CERNOBBIO I capi di governo che una volta all’anno si presentano al forum con vista sul lago di Como sanno che qui, più che in altri luoghi, si misura il grado di fiducia riscosso. E se al suo predecessore Monti economisti e imprenditori chiedevano rigore, oggi dal premier Enrico Letta vogliono azione. E il presidente del consiglio risponde a tono: «Sono stradeterminato, non a galleggiare ma a lavorare. Non mi farò bloccare dai veti, dai terremoti politici, dai rumori di fondo. C’è bisogno di una svolta e noi non siamo qui per traccheggiare ma proprio per dare una svolta».
STABILITA’ PAROLA MAGICA
Il compito che attende l’esecutivo, dice Letta, «è difficile». Del resto l’attuale coalizione è il prodotto di un «terremoto» mai accaduto nella politica italiana: «I risultati delle ultime elezioni in cui una forza politica nata dal nulla ha preso il 25 per cento e l’implosione del Parlamento che non è riuscito a eleggere il presidente della Repubblica. Abbiamo capito quello che è successo tra febbraio e aprile o ancora siamo ciechi?». Di fronte a un cataclisma di tale portata, afferma, «le risposte tradizionali non bastano. L’instabilità costa. Ha costi drammatici per tutti come contribuenti e per voi come imprenditori. La stabilità invece paga. Non è un inno astratto, è nell’interesse dei cittadini». E solo questo, ora, è ciò che sta a cuore al premier. Per i giochi politici non c’è tempo, assicura: «Di fronte a un compito così improbo, impervio, mi dedico totalmente a questa missione, che è già un’impresa. Figurarsi se uno si può dedicare al proprio futuro politico o al congresso del partito, cui peraltro sono affezionato». Perciò «trovo insopportabile e respingo il racconto macchiettistico e fazioso che in questi 130 giorni di governo non sia stato fatto nulla». L’elenco di Letta va dalle infrastrutture all’edilizia scolastica, dall’abolizione dell’Imu alla decontribuzione per l’assunzione dei giovani, entro settembre sarà approvato il pacchetto di dismissioni dopo di che il tema centrale sarà la riduzione delle tasse sul lavoro. «Se riusciamo a rompere le catene che bloccano l’Italia», a sconfiggere «il caos politico permanente», a spazzare via «la gerontocrazia che ci portiamo dietro, il nostro Paese farà cose straordinarie».
DISSIDIO CON SACCOMANNI
Tra i primi risultati raggiunti Letta inserisce anche il patto di Genova tra Confindustria e sindacati, oggetto di frizione con il ministro dell’economia Fabrizio Saccomanni.

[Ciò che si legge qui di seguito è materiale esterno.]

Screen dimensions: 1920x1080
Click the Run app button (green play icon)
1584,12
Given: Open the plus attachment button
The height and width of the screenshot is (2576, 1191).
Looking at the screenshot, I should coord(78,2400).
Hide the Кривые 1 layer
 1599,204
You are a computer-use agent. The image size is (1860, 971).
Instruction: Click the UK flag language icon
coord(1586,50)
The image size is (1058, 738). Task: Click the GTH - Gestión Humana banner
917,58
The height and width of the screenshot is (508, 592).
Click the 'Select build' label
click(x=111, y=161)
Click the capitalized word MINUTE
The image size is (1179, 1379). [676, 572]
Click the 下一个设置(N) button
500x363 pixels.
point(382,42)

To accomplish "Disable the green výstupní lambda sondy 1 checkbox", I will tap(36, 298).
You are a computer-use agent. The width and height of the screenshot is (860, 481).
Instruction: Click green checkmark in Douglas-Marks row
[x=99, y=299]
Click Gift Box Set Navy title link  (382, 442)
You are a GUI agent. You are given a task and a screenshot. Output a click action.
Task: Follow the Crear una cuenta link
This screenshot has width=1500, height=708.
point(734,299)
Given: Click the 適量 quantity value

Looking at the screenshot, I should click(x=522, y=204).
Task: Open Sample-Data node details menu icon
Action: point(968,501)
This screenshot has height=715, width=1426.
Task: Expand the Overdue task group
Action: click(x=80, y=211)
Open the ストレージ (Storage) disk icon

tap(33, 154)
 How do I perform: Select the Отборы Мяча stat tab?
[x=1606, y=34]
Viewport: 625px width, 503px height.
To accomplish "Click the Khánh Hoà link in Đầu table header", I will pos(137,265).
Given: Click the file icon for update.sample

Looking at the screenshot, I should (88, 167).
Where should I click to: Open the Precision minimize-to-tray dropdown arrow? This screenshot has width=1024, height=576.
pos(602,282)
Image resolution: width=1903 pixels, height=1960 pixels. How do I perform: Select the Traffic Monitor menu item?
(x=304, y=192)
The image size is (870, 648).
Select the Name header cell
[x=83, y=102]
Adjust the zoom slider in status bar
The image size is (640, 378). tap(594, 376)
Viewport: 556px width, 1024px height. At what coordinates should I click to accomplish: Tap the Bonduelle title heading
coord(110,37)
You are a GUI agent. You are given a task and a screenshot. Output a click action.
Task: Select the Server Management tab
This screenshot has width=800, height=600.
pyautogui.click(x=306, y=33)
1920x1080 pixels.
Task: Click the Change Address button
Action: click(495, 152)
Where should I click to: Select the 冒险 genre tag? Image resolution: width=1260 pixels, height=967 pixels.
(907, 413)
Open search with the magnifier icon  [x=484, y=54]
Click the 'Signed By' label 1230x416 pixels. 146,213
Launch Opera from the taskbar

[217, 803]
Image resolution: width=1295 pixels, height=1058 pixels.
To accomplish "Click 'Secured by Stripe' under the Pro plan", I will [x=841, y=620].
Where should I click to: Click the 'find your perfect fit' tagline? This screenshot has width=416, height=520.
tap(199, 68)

Se il supervisore dei conti pubblici guarda ai possibili costi degli interventi richiesti, il premier invece sottolinea il valore politico del documento comune. «Se si legge in filigrana - spiega il ministro, annunciando anche una task force per i tagli alla spesa pubblica - mostra un conto della spesa molto elevato e immediatamente posto a carico del bilancio statale con poco realismo». Nel giro di un’ora Letta sale sul medesimo palco e corregge il tiro: «Saluto positivamente l’accordo, è un fatto importante e positivo che le parti sociali si coalizzino contro le tensioni e la per pace sociale. Lavoreremo in quella direzione».